Cellular Evolution Upon Glioblastoma Recurrence At Single-Cell Resolution

Glioblastoma (GBM) is the most aggressive and prevalent type of primary brain cancer and has a poor prognosis with a median survival of approximately 1 year. The disease is managed best with a multimodal approach combining surgical resection, postoperative radiation therapy and adjuvant chemotherapy, however, even with the best medical treatment the majority of patients relapse following initial therapy. Moreover, once the disease recurs it is practically resistant to treatment and both patients and caregivers are left with very few second line treatment options in their arsenal which are only marginally efficient.

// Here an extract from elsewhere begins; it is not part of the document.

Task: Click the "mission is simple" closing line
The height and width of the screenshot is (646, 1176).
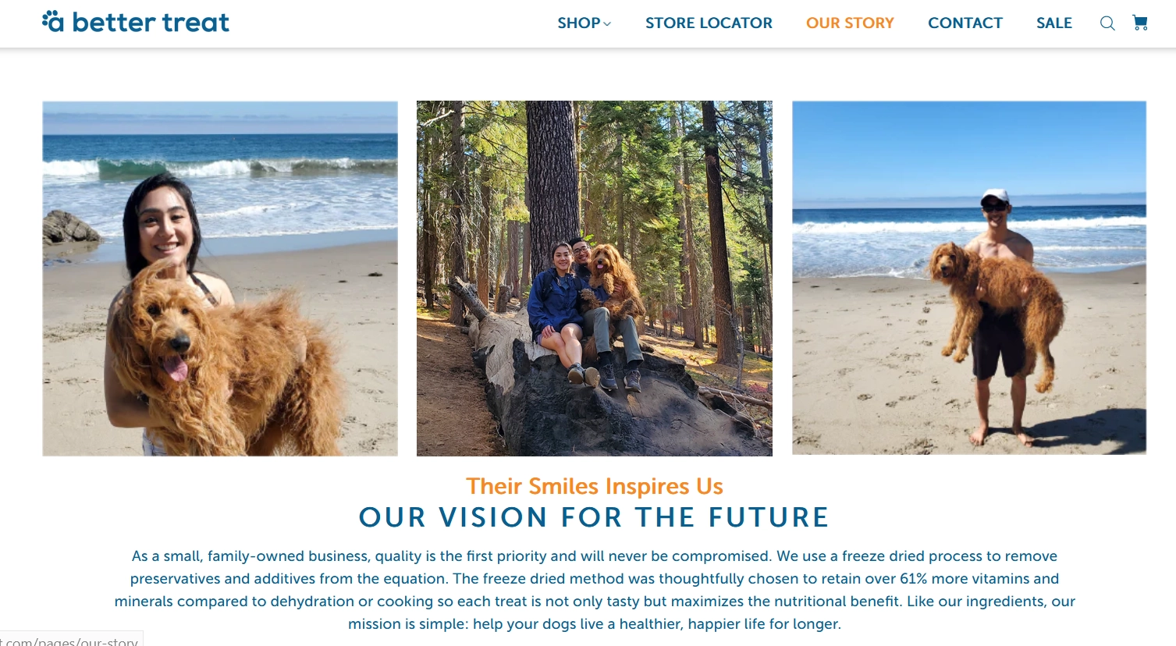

Substantial efforts have been made in recent years to characterize the molecular mechanisms governing GBM tumor evolution, including characterization of four GBM genomic subtypes by The Cancer Genome Atlas (TCGA) as well as dissection of the GBM heterogeneous intra-tumor ecosystem at the unprecedented resolution provided by single-cell sequencing technologies. However, despite these breakthroughs that laid the ground to understanding the biological mechanisms underlying this terrible disease and the forces driving it, a comprehensive understanding and characterization of the mechanisms responsible for recurrence and resistance to treatment are still lacking.

Our work tackles this problem at the single-cell resolution and to the best of our knowledge is first of its kind. Using frozen tumor sample pairs obtained from adult and pediatric GBM patients at two different time points - at initial diagnosis (the primary lesion) and at first disease recurrence - we perform single-nuclei RNA sequencing and computationally analyze the transcriptomes of thousands of cells to dissect the intra-tumor composition and uncover the differences between the transcriptomes of these matched samples. This unveils the cellular evolution upon recurrence that is driven by tremendous genetic and epigenetic changes, as well as by changes in the composition of the tumor microenvironment (TME), that these tumors undergo between the different time-points and enables characterizing better the mechanisms that govern resistance to treatment which will ultimately result in improved therapeutic outcomes for patients suffering from this horrible disease.